◆ **ACTIVITY**
Every record here needs to be duplicated exactly.

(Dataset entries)
########

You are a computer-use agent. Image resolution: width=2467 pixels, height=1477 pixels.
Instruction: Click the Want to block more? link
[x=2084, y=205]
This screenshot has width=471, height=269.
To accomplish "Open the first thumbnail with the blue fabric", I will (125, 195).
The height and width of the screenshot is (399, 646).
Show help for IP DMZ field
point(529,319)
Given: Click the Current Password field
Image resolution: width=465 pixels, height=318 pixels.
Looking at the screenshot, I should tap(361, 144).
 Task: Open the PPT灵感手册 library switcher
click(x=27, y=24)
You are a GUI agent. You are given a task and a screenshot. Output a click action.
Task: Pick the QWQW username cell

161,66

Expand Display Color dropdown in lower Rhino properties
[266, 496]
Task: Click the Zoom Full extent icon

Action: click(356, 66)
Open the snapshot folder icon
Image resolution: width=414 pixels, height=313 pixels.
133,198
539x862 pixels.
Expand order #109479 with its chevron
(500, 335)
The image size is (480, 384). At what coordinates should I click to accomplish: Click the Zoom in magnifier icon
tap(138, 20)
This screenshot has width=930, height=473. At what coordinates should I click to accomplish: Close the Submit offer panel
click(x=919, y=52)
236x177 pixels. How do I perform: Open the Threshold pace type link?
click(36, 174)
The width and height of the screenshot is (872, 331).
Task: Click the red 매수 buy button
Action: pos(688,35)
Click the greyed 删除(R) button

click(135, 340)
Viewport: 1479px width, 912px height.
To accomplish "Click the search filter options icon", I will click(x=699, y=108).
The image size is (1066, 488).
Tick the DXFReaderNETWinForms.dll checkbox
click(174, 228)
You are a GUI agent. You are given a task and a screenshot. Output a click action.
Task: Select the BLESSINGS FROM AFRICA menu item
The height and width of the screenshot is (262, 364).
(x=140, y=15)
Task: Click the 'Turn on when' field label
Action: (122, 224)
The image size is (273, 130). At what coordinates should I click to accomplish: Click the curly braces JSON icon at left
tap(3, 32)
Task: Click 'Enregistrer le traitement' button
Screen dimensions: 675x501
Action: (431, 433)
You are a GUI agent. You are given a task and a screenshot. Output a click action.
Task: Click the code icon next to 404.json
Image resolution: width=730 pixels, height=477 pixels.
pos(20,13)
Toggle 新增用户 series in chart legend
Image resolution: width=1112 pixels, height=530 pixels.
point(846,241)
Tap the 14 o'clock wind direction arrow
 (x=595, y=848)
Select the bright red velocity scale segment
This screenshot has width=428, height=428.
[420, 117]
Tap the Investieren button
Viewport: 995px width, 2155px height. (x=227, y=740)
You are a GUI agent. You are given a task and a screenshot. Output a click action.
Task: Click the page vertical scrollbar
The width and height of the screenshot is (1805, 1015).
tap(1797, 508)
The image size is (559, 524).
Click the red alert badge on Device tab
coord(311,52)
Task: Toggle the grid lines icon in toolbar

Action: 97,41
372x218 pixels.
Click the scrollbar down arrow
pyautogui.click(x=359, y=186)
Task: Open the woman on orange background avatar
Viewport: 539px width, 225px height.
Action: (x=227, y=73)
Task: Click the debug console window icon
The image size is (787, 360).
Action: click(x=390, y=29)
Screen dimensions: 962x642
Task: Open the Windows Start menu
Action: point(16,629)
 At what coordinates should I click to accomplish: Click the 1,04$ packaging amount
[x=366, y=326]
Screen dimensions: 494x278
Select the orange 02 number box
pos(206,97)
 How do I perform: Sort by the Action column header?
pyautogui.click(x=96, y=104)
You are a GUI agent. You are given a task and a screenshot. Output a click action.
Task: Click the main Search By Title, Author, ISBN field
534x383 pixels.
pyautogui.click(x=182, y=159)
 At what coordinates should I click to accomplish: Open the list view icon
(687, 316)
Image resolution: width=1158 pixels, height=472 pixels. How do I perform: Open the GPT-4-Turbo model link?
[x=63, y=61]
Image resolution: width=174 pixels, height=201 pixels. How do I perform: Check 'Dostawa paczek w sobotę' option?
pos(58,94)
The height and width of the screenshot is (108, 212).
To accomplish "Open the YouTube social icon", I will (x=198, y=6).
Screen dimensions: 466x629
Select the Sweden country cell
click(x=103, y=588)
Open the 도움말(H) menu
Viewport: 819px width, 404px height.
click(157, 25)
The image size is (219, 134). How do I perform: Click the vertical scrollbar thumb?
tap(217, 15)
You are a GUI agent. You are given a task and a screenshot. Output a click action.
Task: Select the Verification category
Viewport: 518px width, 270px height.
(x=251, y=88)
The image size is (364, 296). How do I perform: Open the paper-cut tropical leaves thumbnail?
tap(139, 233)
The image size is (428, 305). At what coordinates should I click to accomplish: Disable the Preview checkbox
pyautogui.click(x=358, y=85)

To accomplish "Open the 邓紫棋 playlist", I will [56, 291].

########

◆ **RESPONSE TO THE TASK**
You are a computer-use agent. Image resolution: width=2467 pixels, height=1477 pixels.
Instruction: Click the Want to block more? link
[x=2084, y=205]
This screenshot has width=471, height=269.
To accomplish "Open the first thumbnail with the blue fabric", I will (125, 195).
The height and width of the screenshot is (399, 646).
Show help for IP DMZ field
point(529,319)
Given: Click the Current Password field
Image resolution: width=465 pixels, height=318 pixels.
Looking at the screenshot, I should tap(361, 144).
 Task: Open the PPT灵感手册 library switcher
click(x=27, y=24)
You are a GUI agent. You are given a task and a screenshot. Output a click action.
Task: Pick the QWQW username cell

161,66

Expand Display Color dropdown in lower Rhino properties
[266, 496]
Task: Click the Zoom Full extent icon

Action: click(356, 66)
Open the snapshot folder icon
Image resolution: width=414 pixels, height=313 pixels.
133,198
539x862 pixels.
Expand order #109479 with its chevron
(500, 335)
The image size is (480, 384). At what coordinates should I click to accomplish: Click the Zoom in magnifier icon
tap(138, 20)
This screenshot has width=930, height=473. At what coordinates should I click to accomplish: Close the Submit offer panel
click(x=919, y=52)
236x177 pixels. How do I perform: Open the Threshold pace type link?
click(36, 174)
The width and height of the screenshot is (872, 331).
Task: Click the red 매수 buy button
Action: pos(688,35)
Click the greyed 删除(R) button

click(135, 340)
Viewport: 1479px width, 912px height.
To accomplish "Click the search filter options icon", I will click(x=699, y=108).
The image size is (1066, 488).
Tick the DXFReaderNETWinForms.dll checkbox
click(174, 228)
You are a GUI agent. You are given a task and a screenshot. Output a click action.
Task: Select the BLESSINGS FROM AFRICA menu item
The height and width of the screenshot is (262, 364).
(x=140, y=15)
Task: Click the 'Turn on when' field label
Action: (122, 224)
The image size is (273, 130). At what coordinates should I click to accomplish: Click the curly braces JSON icon at left
tap(3, 32)
Task: Click 'Enregistrer le traitement' button
Screen dimensions: 675x501
Action: (431, 433)
You are a GUI agent. You are given a task and a screenshot. Output a click action.
Task: Click the code icon next to 404.json
Image resolution: width=730 pixels, height=477 pixels.
pos(20,13)
Toggle 新增用户 series in chart legend
Image resolution: width=1112 pixels, height=530 pixels.
point(846,241)
Tap the 14 o'clock wind direction arrow
 (x=595, y=848)
Select the bright red velocity scale segment
This screenshot has width=428, height=428.
[420, 117]
Tap the Investieren button
Viewport: 995px width, 2155px height. (x=227, y=740)
You are a GUI agent. You are given a task and a screenshot. Output a click action.
Task: Click the page vertical scrollbar
The width and height of the screenshot is (1805, 1015).
tap(1797, 508)
The image size is (559, 524).
Click the red alert badge on Device tab
coord(311,52)
Task: Toggle the grid lines icon in toolbar

Action: 97,41
372x218 pixels.
Click the scrollbar down arrow
pyautogui.click(x=359, y=186)
Task: Open the woman on orange background avatar
Viewport: 539px width, 225px height.
Action: (x=227, y=73)
Task: Click the debug console window icon
The image size is (787, 360).
Action: click(x=390, y=29)
Screen dimensions: 962x642
Task: Open the Windows Start menu
Action: point(16,629)
 At what coordinates should I click to accomplish: Click the 1,04$ packaging amount
[x=366, y=326]
Screen dimensions: 494x278
Select the orange 02 number box
pos(206,97)
 How do I perform: Sort by the Action column header?
pyautogui.click(x=96, y=104)
You are a GUI agent. You are given a task and a screenshot. Output a click action.
Task: Click the main Search By Title, Author, ISBN field
534x383 pixels.
pyautogui.click(x=182, y=159)
 At what coordinates should I click to accomplish: Open the list view icon
(687, 316)
Image resolution: width=1158 pixels, height=472 pixels. How do I perform: Open the GPT-4-Turbo model link?
[x=63, y=61]
Image resolution: width=174 pixels, height=201 pixels. How do I perform: Check 'Dostawa paczek w sobotę' option?
pos(58,94)
The height and width of the screenshot is (108, 212).
To accomplish "Open the YouTube social icon", I will (x=198, y=6).
Screen dimensions: 466x629
Select the Sweden country cell
click(x=103, y=588)
Open the 도움말(H) menu
Viewport: 819px width, 404px height.
click(157, 25)
The image size is (219, 134). How do I perform: Click the vertical scrollbar thumb?
tap(217, 15)
You are a GUI agent. You are given a task and a screenshot. Output a click action.
Task: Select the Verification category
Viewport: 518px width, 270px height.
(x=251, y=88)
The image size is (364, 296). How do I perform: Open the paper-cut tropical leaves thumbnail?
tap(139, 233)
The image size is (428, 305). At what coordinates should I click to accomplish: Disable the Preview checkbox
pyautogui.click(x=358, y=85)

To accomplish "Open the 邓紫棋 playlist", I will [56, 291].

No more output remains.